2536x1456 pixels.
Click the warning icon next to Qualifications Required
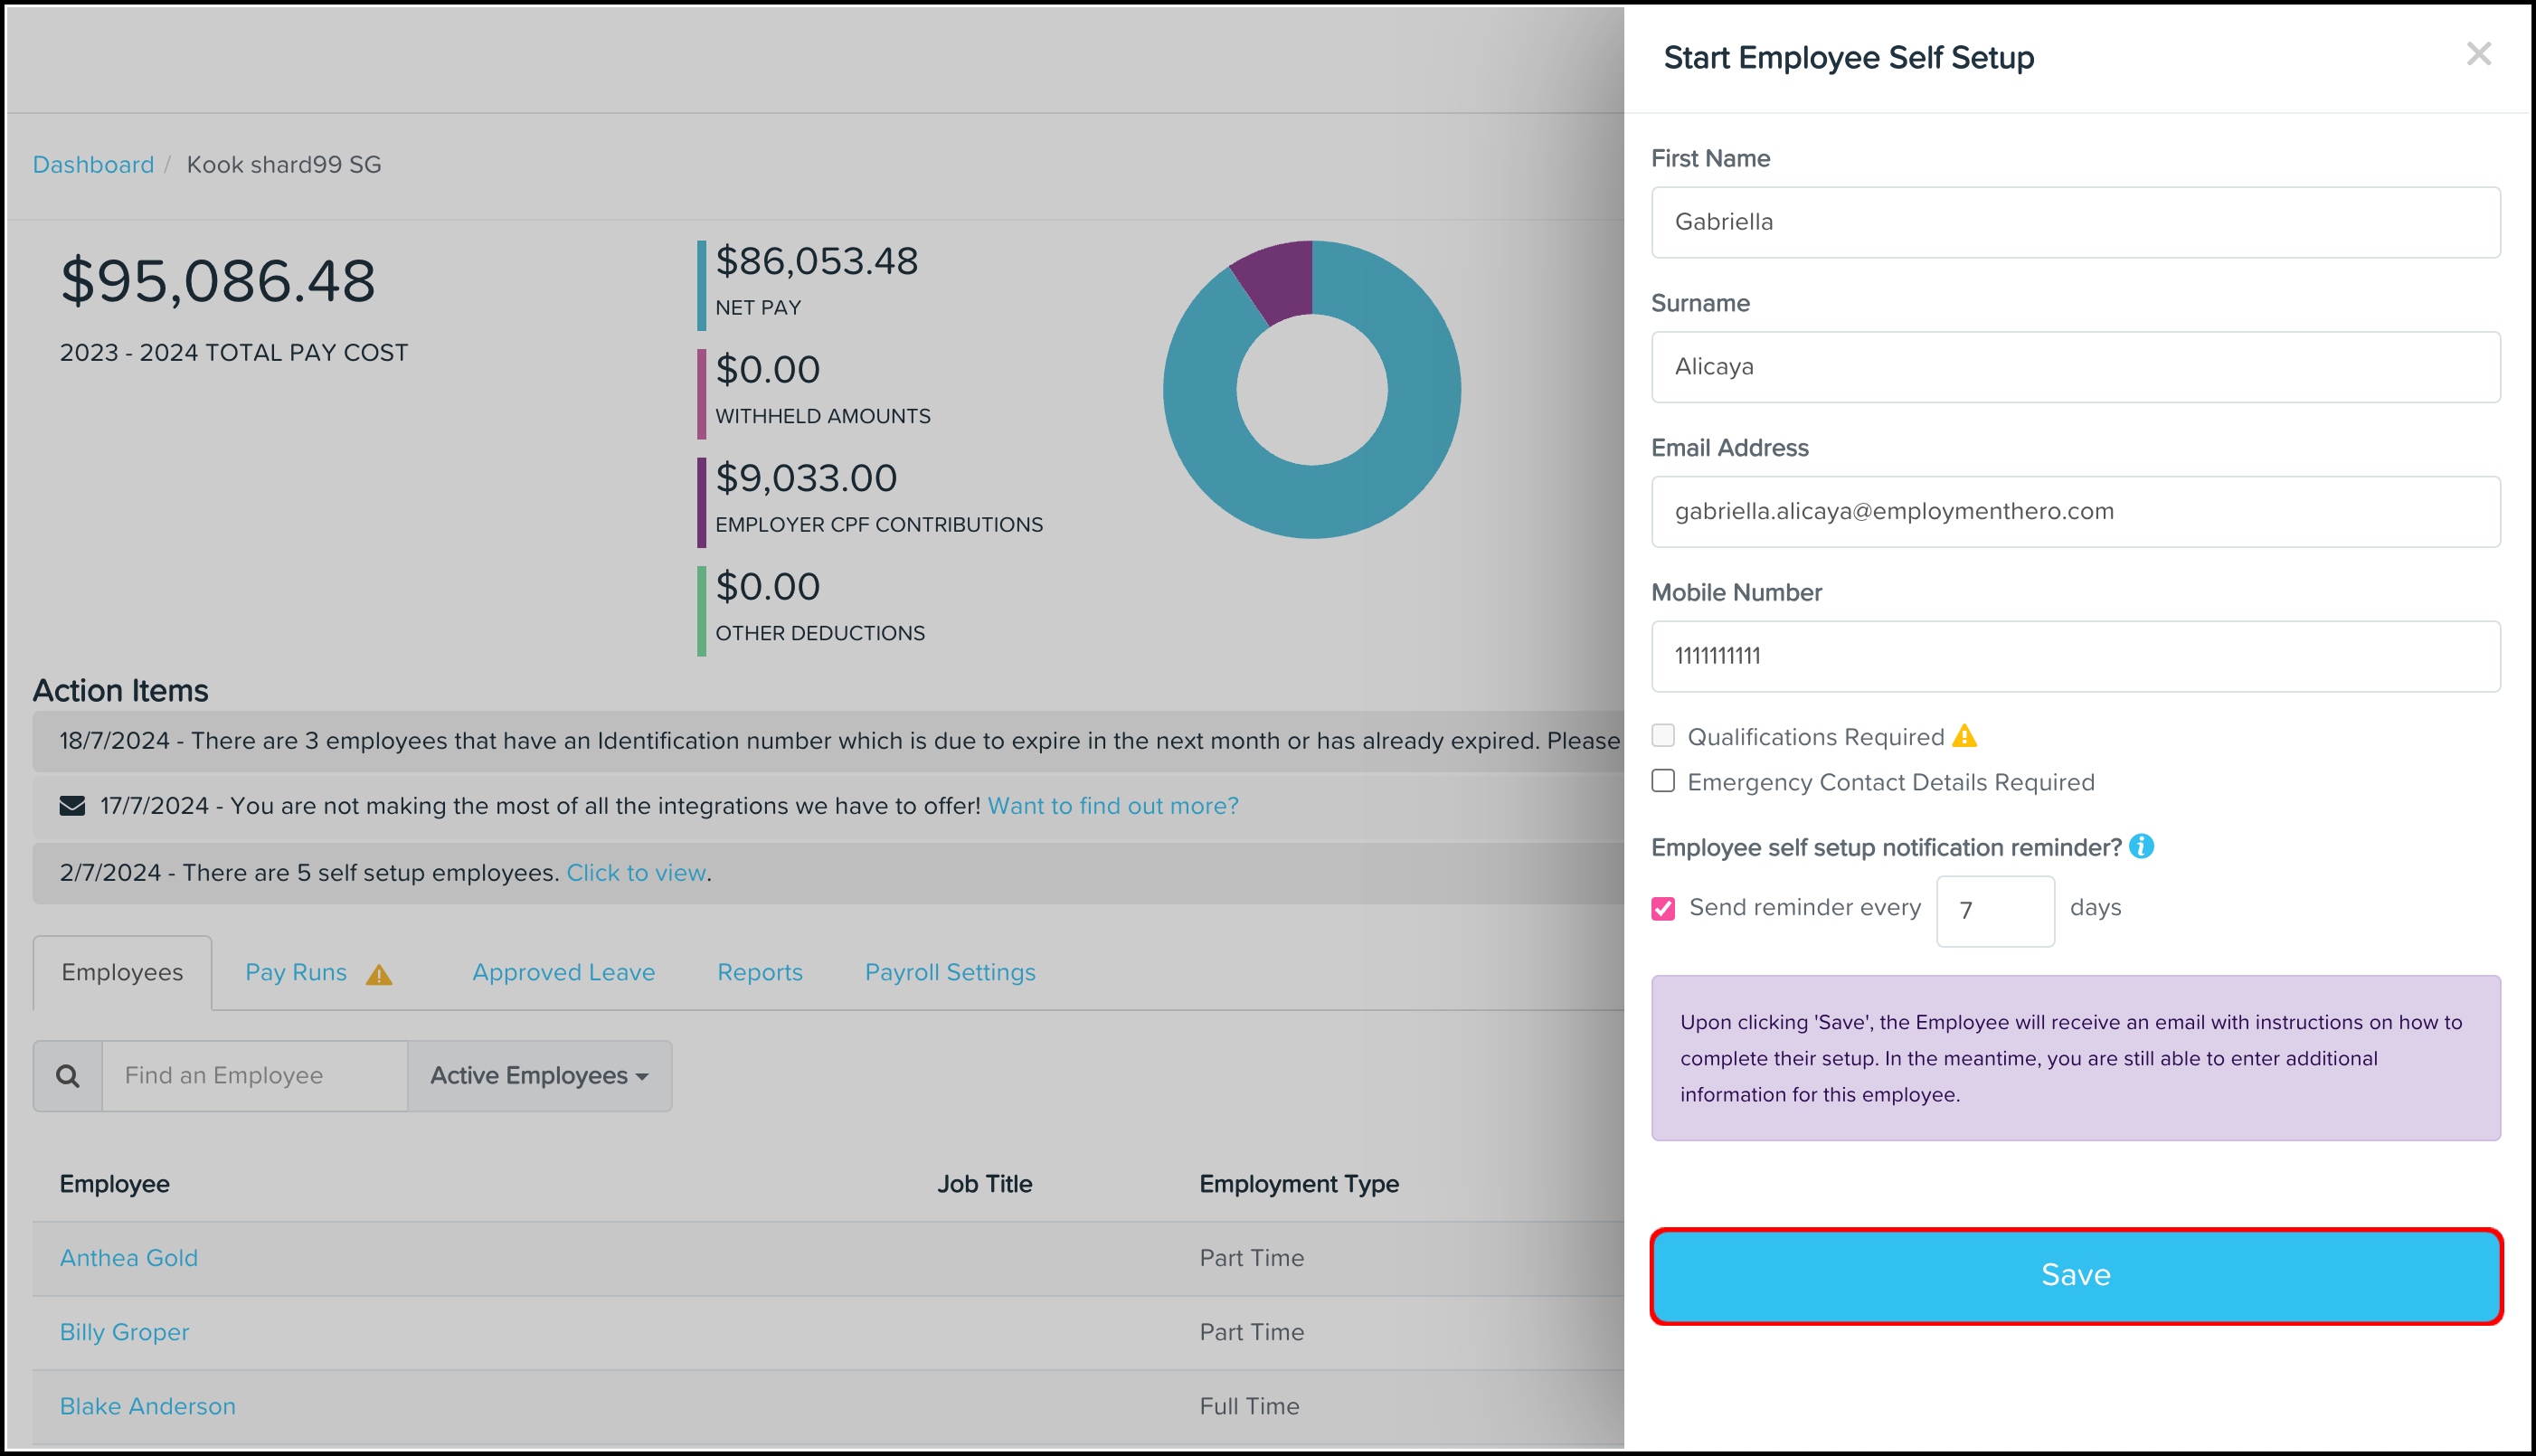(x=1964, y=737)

* * *

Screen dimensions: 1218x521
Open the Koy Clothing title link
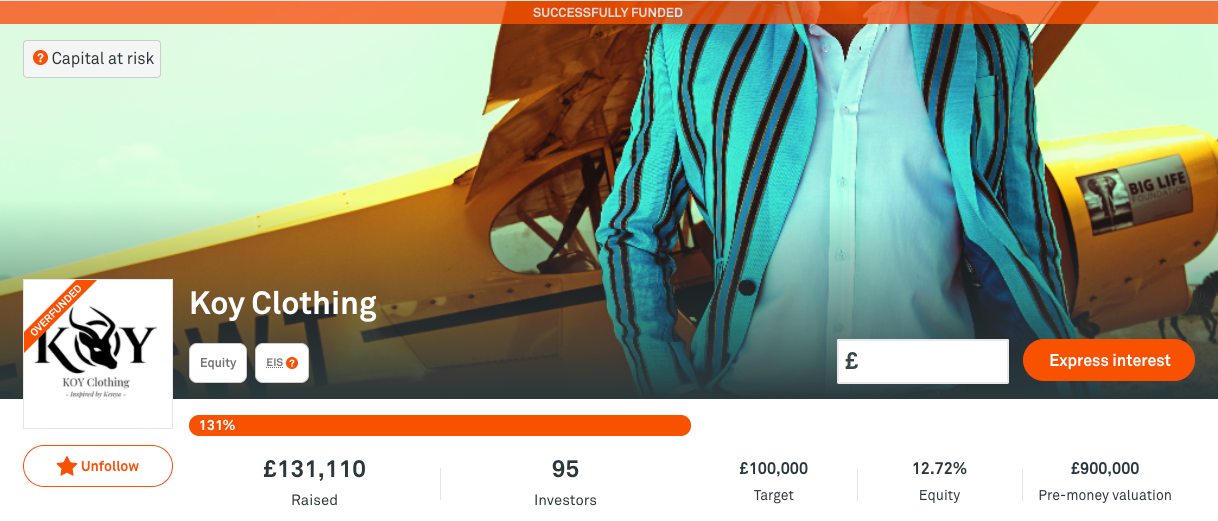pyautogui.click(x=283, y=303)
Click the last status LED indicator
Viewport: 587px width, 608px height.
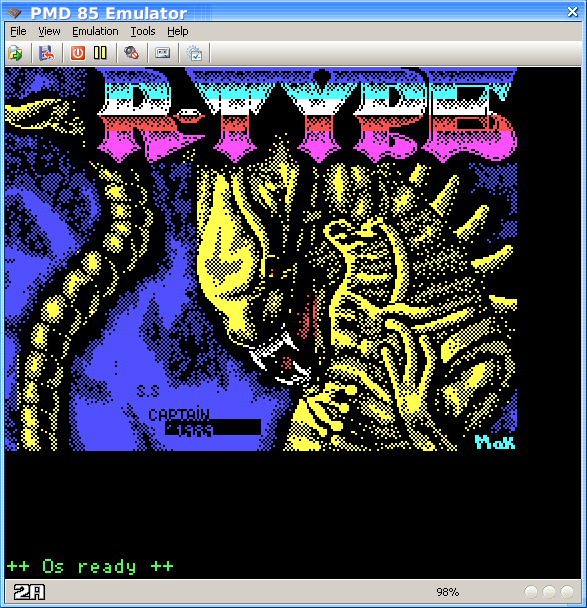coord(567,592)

--

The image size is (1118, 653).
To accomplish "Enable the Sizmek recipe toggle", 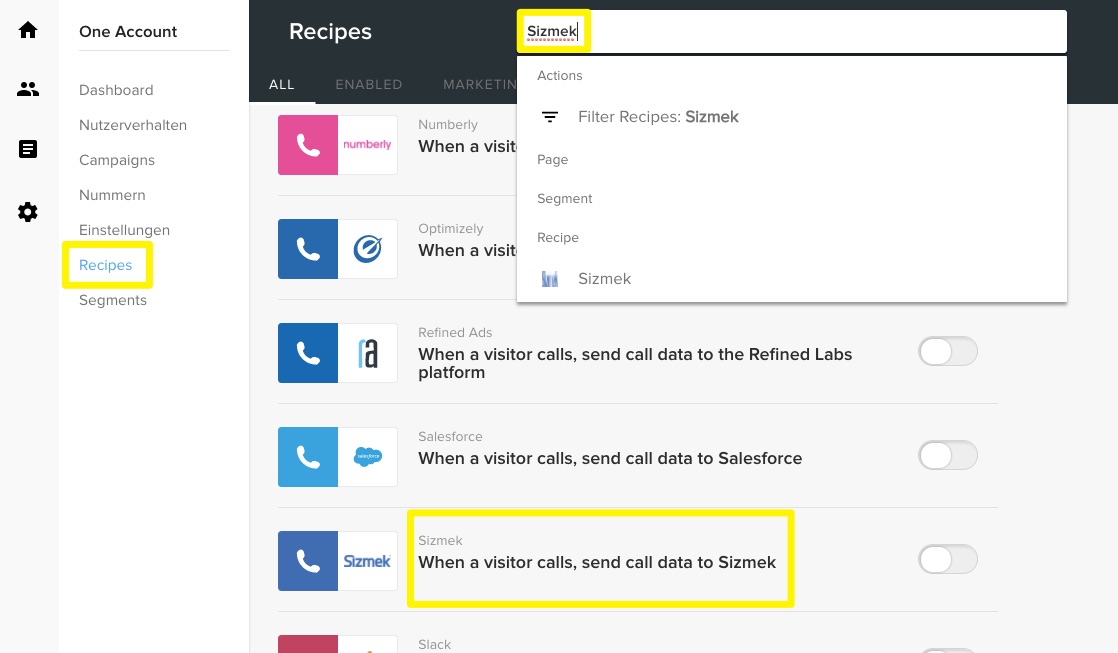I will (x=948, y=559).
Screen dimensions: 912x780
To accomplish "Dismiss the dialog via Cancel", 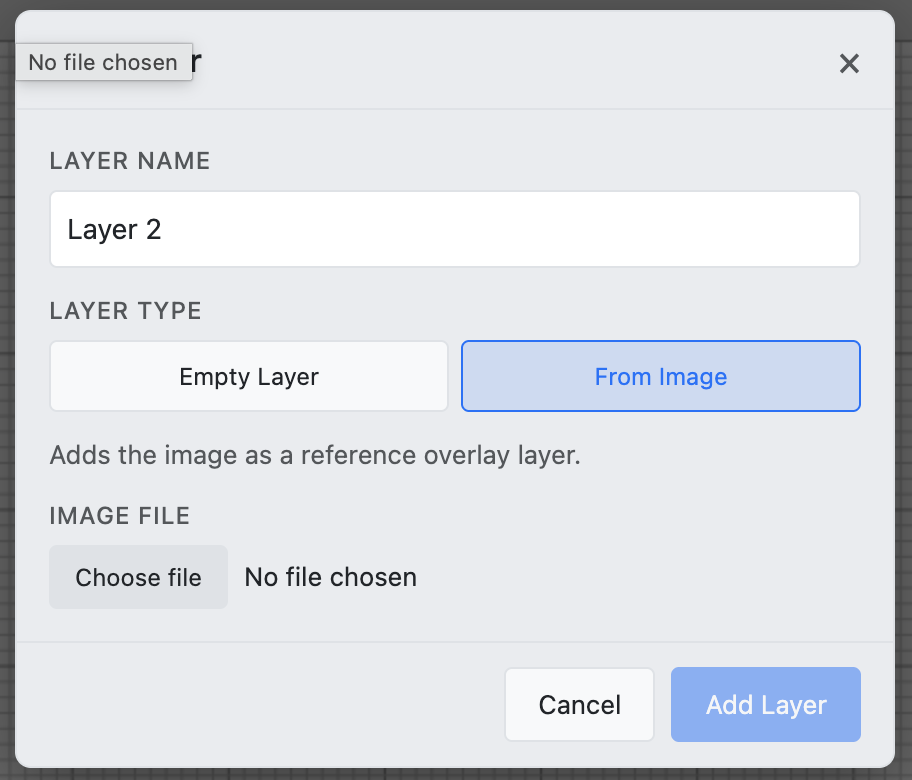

▸ **Task directions**:
Copy the rows exactly as they appear, from the line containing "2536x1456 pixels." down to the line containing "(x=1964, y=737)", both included, and leave out the pictures.

▸ **Expected answer**:
2536x1456 pixels.
Click the warning icon next to Qualifications Required
(x=1964, y=737)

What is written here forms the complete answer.